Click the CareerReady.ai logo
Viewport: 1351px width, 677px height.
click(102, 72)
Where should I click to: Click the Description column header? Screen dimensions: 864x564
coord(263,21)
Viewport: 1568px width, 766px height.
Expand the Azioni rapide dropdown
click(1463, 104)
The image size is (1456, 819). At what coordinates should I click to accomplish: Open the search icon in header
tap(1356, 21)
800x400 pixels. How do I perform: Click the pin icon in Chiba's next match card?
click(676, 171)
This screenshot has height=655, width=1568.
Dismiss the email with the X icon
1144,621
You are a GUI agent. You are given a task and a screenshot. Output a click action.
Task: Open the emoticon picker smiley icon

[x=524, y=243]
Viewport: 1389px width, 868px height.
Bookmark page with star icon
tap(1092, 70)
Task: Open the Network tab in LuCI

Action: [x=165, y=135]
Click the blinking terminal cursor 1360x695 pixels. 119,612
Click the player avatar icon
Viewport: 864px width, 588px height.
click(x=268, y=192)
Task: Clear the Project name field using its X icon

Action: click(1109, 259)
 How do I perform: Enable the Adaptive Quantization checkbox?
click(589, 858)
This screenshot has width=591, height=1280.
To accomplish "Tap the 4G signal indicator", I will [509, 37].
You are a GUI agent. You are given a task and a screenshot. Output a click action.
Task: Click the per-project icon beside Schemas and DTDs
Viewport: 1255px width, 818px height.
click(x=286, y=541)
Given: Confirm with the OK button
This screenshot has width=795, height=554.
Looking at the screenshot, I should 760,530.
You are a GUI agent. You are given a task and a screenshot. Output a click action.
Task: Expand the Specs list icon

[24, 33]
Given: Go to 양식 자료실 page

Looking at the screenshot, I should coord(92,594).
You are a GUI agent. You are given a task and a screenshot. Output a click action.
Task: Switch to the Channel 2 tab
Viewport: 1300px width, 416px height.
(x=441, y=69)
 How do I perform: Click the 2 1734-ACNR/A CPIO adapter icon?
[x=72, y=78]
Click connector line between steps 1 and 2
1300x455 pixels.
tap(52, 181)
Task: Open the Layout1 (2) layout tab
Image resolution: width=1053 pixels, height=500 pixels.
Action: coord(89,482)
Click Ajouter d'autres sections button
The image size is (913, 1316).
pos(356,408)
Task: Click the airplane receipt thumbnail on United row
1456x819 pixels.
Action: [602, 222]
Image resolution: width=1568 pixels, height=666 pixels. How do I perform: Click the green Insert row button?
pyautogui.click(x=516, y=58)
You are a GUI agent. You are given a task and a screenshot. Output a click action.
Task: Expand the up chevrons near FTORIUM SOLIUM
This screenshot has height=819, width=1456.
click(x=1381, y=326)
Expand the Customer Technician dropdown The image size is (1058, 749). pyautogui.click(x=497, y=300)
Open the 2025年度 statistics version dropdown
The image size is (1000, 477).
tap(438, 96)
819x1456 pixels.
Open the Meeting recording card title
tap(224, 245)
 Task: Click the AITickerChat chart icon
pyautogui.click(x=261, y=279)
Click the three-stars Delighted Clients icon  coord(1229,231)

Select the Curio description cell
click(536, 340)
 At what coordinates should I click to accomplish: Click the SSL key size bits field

### Task brief
Could you quote the material verbatim, from the line containing "Task: Open the Layout1 (2) layout tab" through the end of the material, both ends included?

### Complete answer
Task: Open the Layout1 (2) layout tab
Image resolution: width=1053 pixels, height=500 pixels.
Action: coord(89,482)
Click Ajouter d'autres sections button
The image size is (913, 1316).
pos(356,408)
Task: Click the airplane receipt thumbnail on United row
1456x819 pixels.
Action: [602, 222]
Image resolution: width=1568 pixels, height=666 pixels. How do I perform: Click the green Insert row button?
pyautogui.click(x=516, y=58)
You are a GUI agent. You are given a task and a screenshot. Output a click action.
Task: Expand the up chevrons near FTORIUM SOLIUM
This screenshot has height=819, width=1456.
click(x=1381, y=326)
Expand the Customer Technician dropdown The image size is (1058, 749). pyautogui.click(x=497, y=300)
Open the 2025年度 statistics version dropdown
The image size is (1000, 477).
tap(438, 96)
819x1456 pixels.
Open the Meeting recording card title
tap(224, 245)
 Task: Click the AITickerChat chart icon
pyautogui.click(x=261, y=279)
Click the three-stars Delighted Clients icon  coord(1229,231)

Select the Curio description cell
click(536, 340)
 At what coordinates should I click to accomplish: Click the SSL key size bits field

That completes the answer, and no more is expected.